- **What to work on**
Give again, exactly as written, the lines of the records below from the line with "Task: Click the Refresh (刷新) pivot table icon" to the line with "Screen dimensions: 206x173". Both end lines count; pictures do not.

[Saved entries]
+===+

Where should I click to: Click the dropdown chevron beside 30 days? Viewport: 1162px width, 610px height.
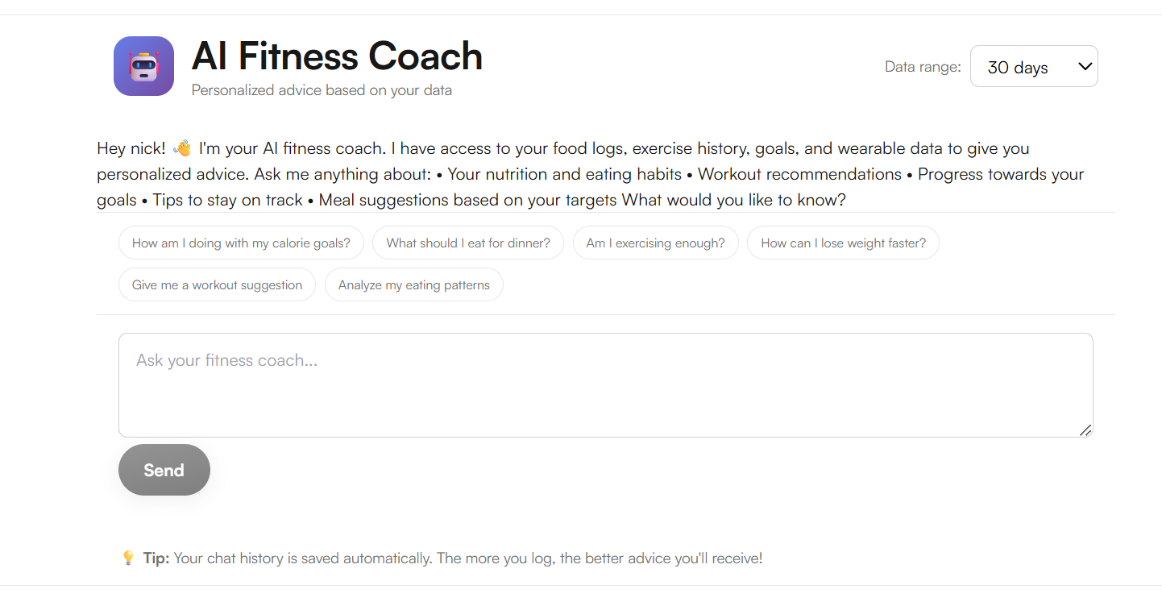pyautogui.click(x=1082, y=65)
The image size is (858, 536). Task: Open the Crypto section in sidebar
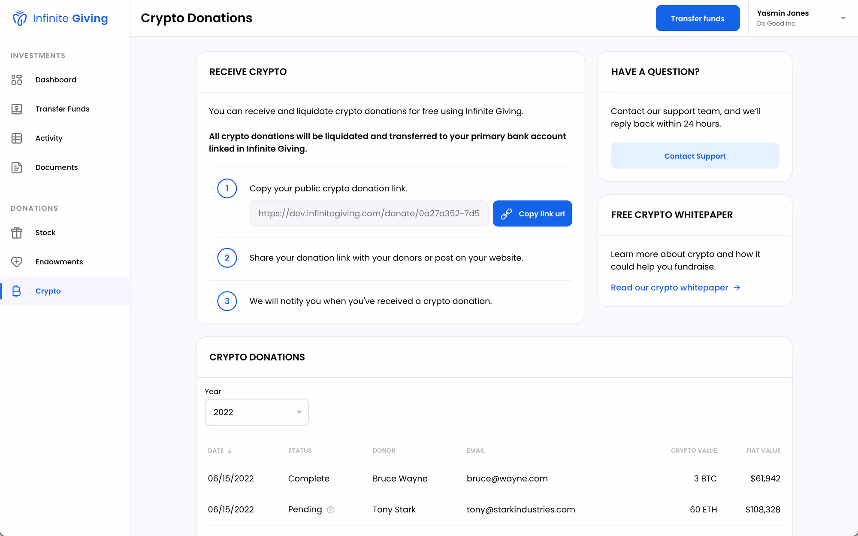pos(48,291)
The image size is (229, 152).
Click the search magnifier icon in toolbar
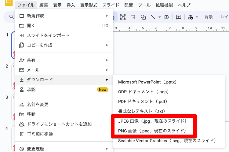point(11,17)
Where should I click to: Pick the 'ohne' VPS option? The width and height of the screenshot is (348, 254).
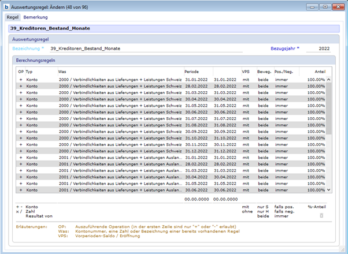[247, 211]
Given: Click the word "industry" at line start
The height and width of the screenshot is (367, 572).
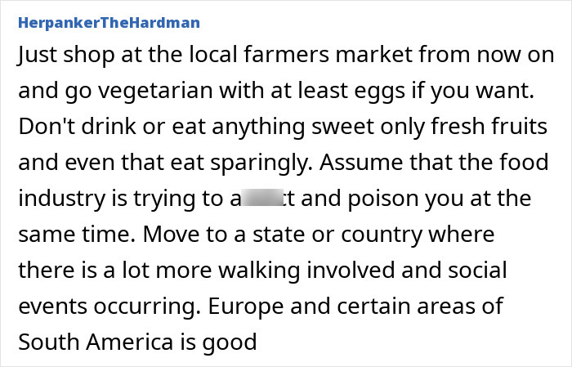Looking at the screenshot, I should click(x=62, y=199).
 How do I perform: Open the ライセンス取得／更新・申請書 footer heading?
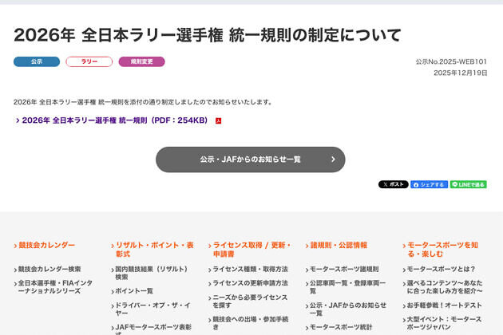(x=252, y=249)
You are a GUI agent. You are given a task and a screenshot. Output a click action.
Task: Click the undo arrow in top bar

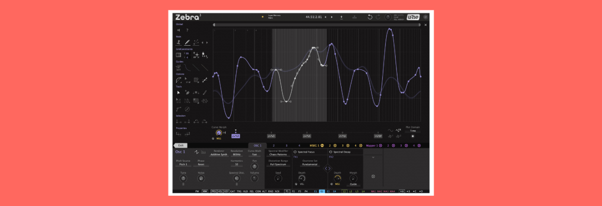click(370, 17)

+===+

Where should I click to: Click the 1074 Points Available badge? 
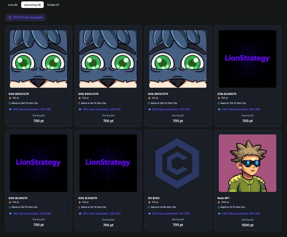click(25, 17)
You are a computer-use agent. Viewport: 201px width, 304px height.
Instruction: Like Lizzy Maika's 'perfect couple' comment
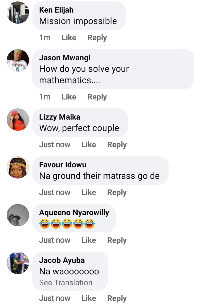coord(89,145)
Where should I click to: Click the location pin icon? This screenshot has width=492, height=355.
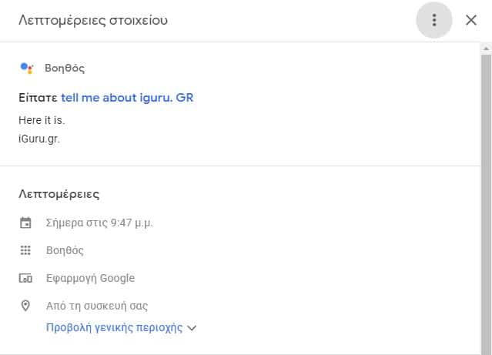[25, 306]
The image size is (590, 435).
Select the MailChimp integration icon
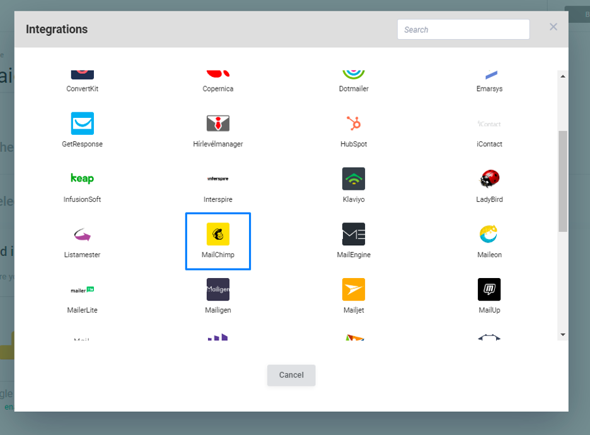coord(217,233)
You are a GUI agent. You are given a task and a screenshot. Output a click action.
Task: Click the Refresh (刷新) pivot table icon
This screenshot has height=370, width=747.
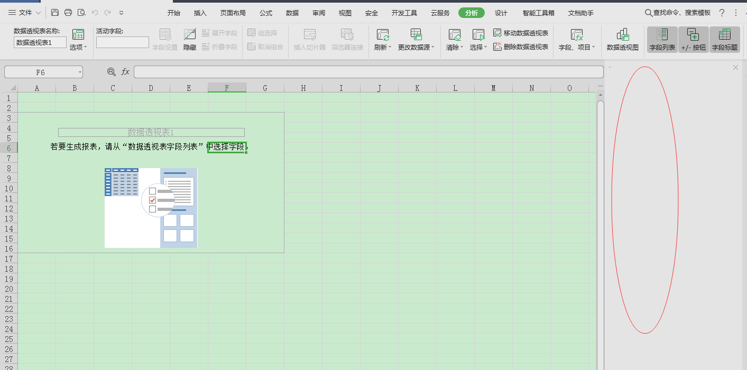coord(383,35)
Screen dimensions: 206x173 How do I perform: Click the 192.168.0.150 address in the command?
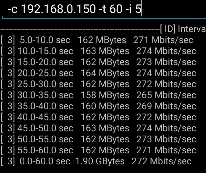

+===+

- **Finished exercise**
Task: Click the Refresh (刷新) pivot table icon
This screenshot has height=370, width=747.
coord(383,35)
Screen dimensions: 206x173 How do I perform: Click the 192.168.0.150 address in the command?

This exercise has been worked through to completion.